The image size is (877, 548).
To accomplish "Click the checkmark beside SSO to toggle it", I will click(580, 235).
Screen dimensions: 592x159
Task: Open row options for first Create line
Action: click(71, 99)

☆ ☆ ☆

Transcribe the listing above exactly as shown.

The image size is (877, 548).
To accomplish "Click the checkmark beside SSO to toggle it", I will click(580, 235).
Screen dimensions: 592x159
Task: Open row options for first Create line
Action: click(71, 99)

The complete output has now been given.